* [Source data]:
+ + + +
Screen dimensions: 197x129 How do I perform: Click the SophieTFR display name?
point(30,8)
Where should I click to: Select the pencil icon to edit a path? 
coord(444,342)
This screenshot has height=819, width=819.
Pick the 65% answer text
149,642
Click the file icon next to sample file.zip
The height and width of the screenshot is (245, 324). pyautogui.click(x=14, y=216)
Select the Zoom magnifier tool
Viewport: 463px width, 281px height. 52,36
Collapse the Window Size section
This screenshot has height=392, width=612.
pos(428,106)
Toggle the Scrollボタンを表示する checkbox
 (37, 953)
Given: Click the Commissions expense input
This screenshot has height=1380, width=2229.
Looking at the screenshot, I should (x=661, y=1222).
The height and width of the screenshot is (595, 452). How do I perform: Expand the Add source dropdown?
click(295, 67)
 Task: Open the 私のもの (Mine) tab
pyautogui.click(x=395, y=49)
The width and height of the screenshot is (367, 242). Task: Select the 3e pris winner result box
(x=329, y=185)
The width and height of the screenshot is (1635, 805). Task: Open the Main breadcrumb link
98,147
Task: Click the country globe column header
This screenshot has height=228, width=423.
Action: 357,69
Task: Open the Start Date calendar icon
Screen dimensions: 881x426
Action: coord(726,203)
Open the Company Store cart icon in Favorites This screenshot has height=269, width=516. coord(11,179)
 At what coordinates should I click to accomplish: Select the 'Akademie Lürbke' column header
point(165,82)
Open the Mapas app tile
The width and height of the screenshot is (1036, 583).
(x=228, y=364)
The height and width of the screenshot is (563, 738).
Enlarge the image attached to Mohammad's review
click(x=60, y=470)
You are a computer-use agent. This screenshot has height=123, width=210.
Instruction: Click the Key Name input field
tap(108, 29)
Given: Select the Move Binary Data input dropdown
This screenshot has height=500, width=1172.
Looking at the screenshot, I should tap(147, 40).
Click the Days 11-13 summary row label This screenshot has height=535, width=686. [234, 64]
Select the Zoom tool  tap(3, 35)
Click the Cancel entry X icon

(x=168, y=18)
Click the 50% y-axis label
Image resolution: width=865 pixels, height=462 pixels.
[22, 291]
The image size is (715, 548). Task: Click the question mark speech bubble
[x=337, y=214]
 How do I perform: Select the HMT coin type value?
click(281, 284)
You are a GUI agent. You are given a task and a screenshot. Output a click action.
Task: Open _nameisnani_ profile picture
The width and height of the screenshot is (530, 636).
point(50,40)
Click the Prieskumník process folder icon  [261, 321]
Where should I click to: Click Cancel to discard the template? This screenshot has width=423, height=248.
+ + + +
* [Activity]:
Go to the line with "The width and height of the screenshot is (1635, 805)." in the entries above and repeat every line from there through the line with "Click the Days", exactly and with no other text.

* [Your solution]:
The width and height of the screenshot is (1635, 805). Task: Open the Main breadcrumb link
98,147
Task: Click the country globe column header
This screenshot has height=228, width=423.
Action: 357,69
Task: Open the Start Date calendar icon
Screen dimensions: 881x426
Action: coord(726,203)
Open the Company Store cart icon in Favorites This screenshot has height=269, width=516. coord(11,179)
 At what coordinates should I click to accomplish: Select the 'Akademie Lürbke' column header
point(165,82)
Open the Mapas app tile
The width and height of the screenshot is (1036, 583).
(x=228, y=364)
The height and width of the screenshot is (563, 738).
Enlarge the image attached to Mohammad's review
click(x=60, y=470)
You are a computer-use agent. This screenshot has height=123, width=210.
Instruction: Click the Key Name input field
tap(108, 29)
Given: Select the Move Binary Data input dropdown
This screenshot has height=500, width=1172.
Looking at the screenshot, I should tap(147, 40).
Click the Days 11-13 summary row label This screenshot has height=535, width=686. [234, 64]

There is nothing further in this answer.